BRIEF » Make an exact copy of the lines from the one holding "You are a computer-use" through the end of the entries below, both ends kept, and of nothing else. Exclude pictures.
-------- DATASET RECORDS
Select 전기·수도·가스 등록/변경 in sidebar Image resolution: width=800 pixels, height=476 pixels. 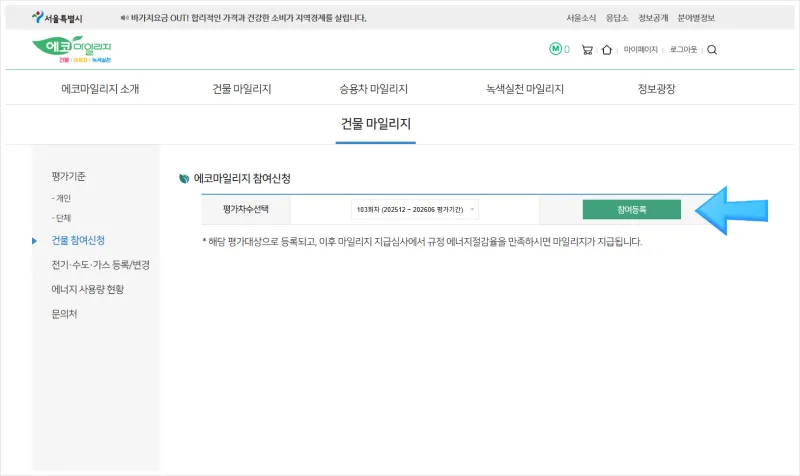click(100, 265)
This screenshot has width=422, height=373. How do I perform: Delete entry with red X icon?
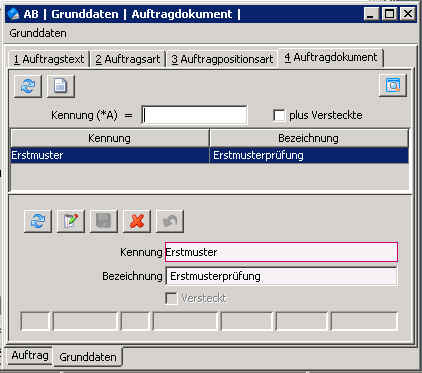point(137,221)
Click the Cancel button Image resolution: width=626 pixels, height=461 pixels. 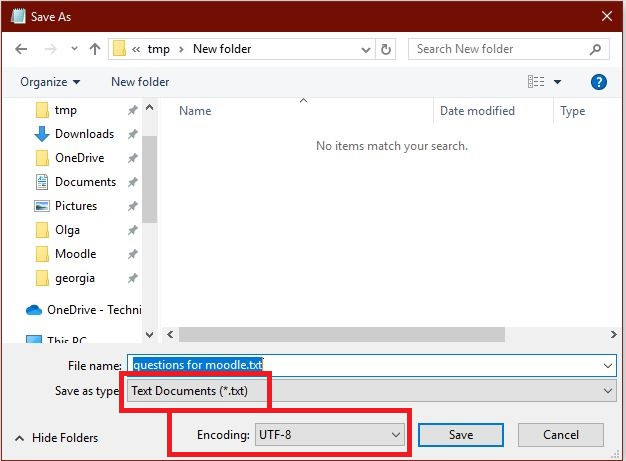[561, 435]
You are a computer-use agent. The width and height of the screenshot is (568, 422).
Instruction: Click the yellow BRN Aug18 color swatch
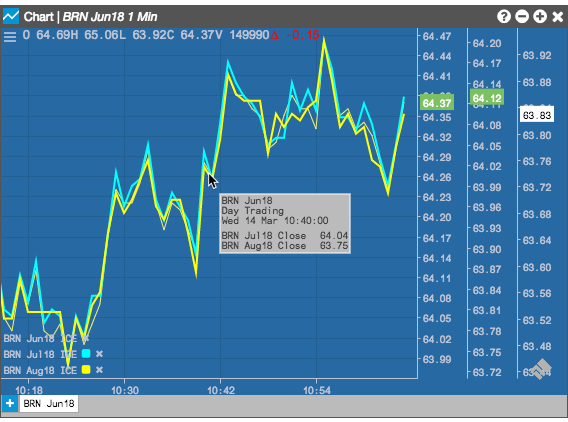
----------------
SOLUTION TO THIS TASK »
You are a computer-use agent. The width and height of the screenshot is (568, 422).
Instruction: Click the yellow BRN Aug18 color swatch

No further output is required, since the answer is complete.